Die USA haben im Rennen um die neue Technologie wieder mal die Nase vorn; die großen Player wie zum Beispiel ChatGPT-Entwickler OpenAI kommen aus den USA. Von Regelungen wollen sich die USA dabei nicht aufhalten lassen. US-Präsident Donald Trump hat ein Dekret zur KI-Regulierung gekippt; und will mit dem Projekt "Stargate" 500 Milliarden Dollar an Investitionen für den KI-Bereich klarmachen. Hat da Europa überhaupt noch eine Chance, aufzuholen?
KI-Experte: "Der Zug für Europa ist nicht abgefahren"
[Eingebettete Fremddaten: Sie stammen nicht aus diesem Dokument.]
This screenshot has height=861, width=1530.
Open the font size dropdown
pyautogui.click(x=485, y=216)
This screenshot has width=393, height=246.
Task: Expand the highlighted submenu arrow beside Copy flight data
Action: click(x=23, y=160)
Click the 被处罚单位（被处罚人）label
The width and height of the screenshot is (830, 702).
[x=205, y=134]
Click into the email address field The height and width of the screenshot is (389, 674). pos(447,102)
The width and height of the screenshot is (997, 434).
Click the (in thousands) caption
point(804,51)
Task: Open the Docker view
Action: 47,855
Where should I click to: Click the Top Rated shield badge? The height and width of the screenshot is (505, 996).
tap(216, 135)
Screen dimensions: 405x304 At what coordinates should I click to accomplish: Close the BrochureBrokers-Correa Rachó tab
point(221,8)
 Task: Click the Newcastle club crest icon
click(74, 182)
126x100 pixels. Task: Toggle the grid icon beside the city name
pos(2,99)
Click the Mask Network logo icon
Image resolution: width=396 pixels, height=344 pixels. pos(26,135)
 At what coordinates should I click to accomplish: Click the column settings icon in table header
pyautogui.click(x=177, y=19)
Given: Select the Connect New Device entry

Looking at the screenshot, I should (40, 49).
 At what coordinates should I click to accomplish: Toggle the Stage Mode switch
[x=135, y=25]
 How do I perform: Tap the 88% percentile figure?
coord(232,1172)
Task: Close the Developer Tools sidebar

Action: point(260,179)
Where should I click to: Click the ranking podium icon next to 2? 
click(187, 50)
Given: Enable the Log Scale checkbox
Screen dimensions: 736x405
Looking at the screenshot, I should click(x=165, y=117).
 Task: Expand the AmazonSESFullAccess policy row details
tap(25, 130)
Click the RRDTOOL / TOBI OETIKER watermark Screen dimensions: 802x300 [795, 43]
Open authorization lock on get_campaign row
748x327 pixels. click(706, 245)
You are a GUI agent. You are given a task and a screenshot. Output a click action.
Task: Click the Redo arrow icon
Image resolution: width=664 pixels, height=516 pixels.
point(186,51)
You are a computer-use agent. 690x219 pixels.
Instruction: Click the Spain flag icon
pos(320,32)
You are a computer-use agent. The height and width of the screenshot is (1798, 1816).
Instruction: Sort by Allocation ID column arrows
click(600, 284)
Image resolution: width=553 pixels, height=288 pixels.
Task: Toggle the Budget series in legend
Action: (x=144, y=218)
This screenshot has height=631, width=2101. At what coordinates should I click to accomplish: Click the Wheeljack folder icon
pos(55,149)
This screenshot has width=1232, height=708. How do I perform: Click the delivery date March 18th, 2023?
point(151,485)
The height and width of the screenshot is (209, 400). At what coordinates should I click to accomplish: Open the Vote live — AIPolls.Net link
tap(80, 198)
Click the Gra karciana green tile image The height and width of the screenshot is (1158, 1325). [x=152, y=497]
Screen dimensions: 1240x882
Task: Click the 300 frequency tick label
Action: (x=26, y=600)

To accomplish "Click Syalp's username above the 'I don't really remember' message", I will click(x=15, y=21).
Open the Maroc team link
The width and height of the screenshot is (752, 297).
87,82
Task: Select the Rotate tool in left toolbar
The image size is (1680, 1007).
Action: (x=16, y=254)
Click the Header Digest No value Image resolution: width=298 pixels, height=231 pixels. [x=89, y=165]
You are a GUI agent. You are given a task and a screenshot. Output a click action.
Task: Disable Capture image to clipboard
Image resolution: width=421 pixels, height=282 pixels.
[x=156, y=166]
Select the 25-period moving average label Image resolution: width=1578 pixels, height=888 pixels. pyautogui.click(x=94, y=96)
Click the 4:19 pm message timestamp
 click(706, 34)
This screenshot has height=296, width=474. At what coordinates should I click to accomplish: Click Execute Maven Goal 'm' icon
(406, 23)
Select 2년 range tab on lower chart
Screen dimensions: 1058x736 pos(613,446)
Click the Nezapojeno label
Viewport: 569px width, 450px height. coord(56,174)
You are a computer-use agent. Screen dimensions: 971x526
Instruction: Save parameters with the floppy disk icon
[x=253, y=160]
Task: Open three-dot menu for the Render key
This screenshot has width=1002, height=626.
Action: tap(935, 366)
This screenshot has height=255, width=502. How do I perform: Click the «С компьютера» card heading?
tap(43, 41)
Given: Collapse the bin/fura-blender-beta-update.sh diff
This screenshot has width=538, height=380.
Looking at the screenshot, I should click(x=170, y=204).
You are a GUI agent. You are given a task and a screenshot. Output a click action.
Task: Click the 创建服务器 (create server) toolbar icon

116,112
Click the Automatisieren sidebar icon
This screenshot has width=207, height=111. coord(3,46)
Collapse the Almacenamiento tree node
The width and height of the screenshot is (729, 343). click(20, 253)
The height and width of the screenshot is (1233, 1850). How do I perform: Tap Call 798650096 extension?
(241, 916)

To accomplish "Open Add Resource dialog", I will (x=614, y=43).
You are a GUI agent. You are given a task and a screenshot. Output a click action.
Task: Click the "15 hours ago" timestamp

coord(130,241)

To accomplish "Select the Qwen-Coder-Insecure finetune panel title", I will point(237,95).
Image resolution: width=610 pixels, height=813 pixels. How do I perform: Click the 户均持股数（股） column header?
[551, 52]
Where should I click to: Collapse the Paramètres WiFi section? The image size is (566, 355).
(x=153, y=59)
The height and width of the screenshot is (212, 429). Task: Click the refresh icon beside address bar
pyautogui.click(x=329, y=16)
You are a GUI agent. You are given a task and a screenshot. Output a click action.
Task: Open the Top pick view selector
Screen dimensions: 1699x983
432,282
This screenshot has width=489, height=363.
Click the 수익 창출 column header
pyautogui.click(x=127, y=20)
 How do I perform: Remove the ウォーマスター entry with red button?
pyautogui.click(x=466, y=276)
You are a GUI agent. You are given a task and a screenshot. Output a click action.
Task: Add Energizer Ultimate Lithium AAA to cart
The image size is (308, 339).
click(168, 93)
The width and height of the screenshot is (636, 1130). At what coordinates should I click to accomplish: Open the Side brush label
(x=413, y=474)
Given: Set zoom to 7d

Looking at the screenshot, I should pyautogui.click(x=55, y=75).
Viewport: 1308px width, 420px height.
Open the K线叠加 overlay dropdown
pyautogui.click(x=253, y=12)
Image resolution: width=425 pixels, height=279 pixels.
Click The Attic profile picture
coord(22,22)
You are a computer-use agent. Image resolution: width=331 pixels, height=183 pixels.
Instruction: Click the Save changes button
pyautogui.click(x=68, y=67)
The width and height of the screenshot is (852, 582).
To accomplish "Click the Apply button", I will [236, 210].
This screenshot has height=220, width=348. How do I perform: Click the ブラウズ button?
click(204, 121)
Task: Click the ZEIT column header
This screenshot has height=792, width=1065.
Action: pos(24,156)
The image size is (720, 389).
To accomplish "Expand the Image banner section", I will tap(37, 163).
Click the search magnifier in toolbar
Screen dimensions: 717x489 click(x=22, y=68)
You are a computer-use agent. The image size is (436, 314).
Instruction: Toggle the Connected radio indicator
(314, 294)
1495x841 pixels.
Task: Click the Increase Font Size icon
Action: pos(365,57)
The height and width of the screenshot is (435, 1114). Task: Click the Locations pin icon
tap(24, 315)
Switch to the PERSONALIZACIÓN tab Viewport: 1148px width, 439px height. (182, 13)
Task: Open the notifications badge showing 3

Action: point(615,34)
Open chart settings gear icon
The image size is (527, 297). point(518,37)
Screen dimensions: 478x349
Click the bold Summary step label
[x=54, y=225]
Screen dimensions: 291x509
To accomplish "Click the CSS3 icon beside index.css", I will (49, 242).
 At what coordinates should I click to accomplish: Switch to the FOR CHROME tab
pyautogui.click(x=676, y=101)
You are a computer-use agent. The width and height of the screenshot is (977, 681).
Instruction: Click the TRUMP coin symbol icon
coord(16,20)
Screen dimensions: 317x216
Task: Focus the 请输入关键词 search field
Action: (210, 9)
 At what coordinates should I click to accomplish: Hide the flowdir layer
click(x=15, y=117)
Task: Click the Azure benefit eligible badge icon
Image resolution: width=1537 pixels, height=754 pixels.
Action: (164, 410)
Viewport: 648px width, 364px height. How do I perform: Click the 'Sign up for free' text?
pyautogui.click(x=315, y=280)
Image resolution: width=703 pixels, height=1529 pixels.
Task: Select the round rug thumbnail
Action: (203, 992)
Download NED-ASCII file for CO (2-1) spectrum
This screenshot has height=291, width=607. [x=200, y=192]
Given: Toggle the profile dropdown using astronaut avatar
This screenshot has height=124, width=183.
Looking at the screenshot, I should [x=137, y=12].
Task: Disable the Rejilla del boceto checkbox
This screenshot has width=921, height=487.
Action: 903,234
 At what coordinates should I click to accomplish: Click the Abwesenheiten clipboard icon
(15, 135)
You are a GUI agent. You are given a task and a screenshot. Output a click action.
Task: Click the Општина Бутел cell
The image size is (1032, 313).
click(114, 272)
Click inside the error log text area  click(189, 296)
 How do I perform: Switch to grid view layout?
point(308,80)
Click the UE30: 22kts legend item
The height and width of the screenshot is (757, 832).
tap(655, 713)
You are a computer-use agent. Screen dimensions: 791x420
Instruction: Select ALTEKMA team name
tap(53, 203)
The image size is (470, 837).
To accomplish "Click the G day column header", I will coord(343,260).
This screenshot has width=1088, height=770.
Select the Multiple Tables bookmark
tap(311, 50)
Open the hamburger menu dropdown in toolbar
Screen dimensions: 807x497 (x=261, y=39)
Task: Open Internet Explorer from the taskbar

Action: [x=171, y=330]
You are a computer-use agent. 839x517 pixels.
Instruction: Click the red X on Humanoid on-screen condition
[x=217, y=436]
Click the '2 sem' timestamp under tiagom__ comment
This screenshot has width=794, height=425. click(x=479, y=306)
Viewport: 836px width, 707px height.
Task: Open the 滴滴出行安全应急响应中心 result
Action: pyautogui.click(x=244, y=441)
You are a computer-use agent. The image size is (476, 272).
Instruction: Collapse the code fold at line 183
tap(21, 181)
"Ich wehre mich sehr gegen die Behauptung, der Zug wäre schon abgefahren in Europa. Ich glaube, das ist das völlig falsche Signal und es stimmt auch einfach nicht", sagt DFKI-Experte Krüger. Er beobachtet in Europa einen "neuen Schwung", unter anderem durch Vorstöße der EU-Kommission. Diese hat 200 Milliarden Euro an öffentlichen und privaten Investitionen angekündigt. Diese sollen in Rechenzentren und eine bessere Vernetzung von Forschung und Wirtschaft fließen.
Dabei hat auch China dafür gesorgt, dass die KI-Karten gerade neu gemischt werden. Denn die chinesische KI DeepSeek kommt mit viel weniger Rechenleistung aus und ist auch noch Open Source verfügbar. Dies könnte Experten zufolge dazu führen, dass es gar nicht mehr darauf ankommt, die beste KI zu besitzen, sondern die besten Ideen damit zu haben – womit Europa wieder voll im Rennen wäre.
Große Fragen, großes Potenzial
Die KI-Technologie entwickelt sich rasant, und für viele Fragen gibt es noch keine Antworten. Sollten die KI-Entwickler ihre Vision einer menschenähnlichen "Allgemeinen Künstlichen Intelligenz" (AGI) verwirklichen können, dürfte das den Arbeitsmarkt und vieles mehr komplett verändern.
Insgesamt werde KI die Gesellschaft eher bereichern als bedrohen, sagt Antonio Krüger vom DFKI: "Angesichts des demografischen Wandels und der Tatsache, dass in unseren Gesellschaften immer weniger Menschen immer mehr Sachen tun müssen, wird die KI eher ein Segen sein."